WHAT IS REQUIRED
Set down the final part of the listing, which starts at the line containing "[Prev month] (52, 308)" and runs to the last line, exactly and completely.

SOURCE MATERIAL

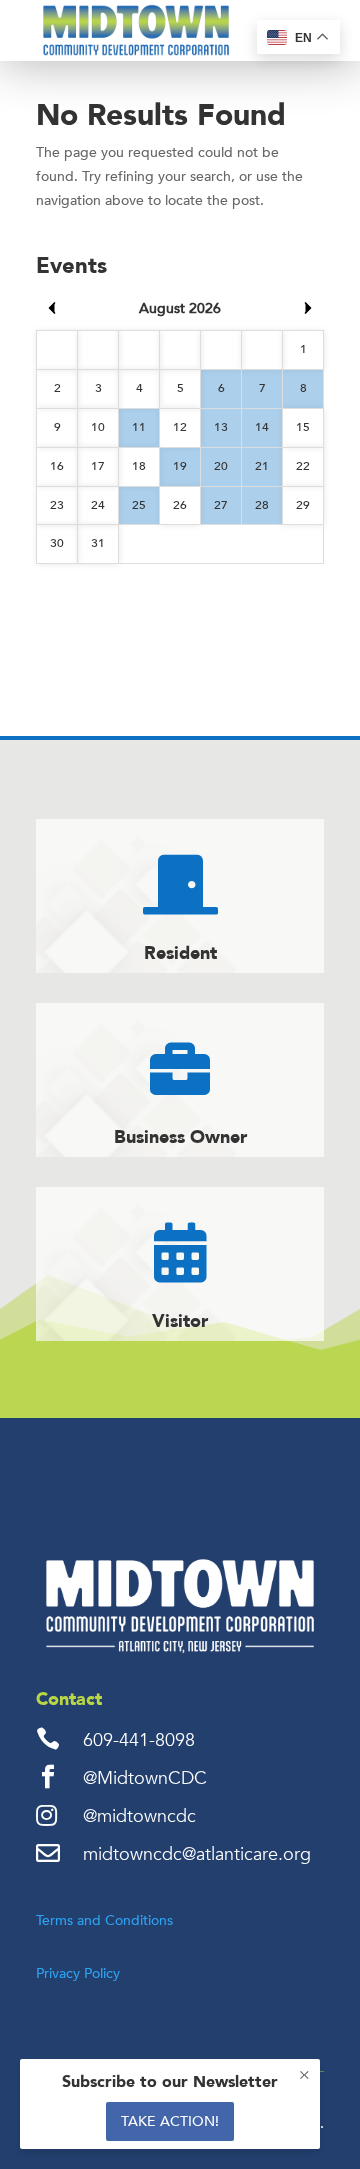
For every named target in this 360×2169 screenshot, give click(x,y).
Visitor (180, 1321)
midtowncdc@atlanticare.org (197, 1854)
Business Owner (180, 1137)
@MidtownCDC (145, 1778)
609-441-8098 (139, 1740)
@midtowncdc (139, 1816)
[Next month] (308, 308)
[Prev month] (52, 308)
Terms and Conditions (104, 1920)
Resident (180, 953)
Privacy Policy (78, 1973)
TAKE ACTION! (170, 2121)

TASK OUTPUT
[Prev month] (52, 308)
Terms and Conditions (104, 1920)
Resident (180, 953)
Privacy Policy (78, 1973)
TAKE ACTION! (170, 2121)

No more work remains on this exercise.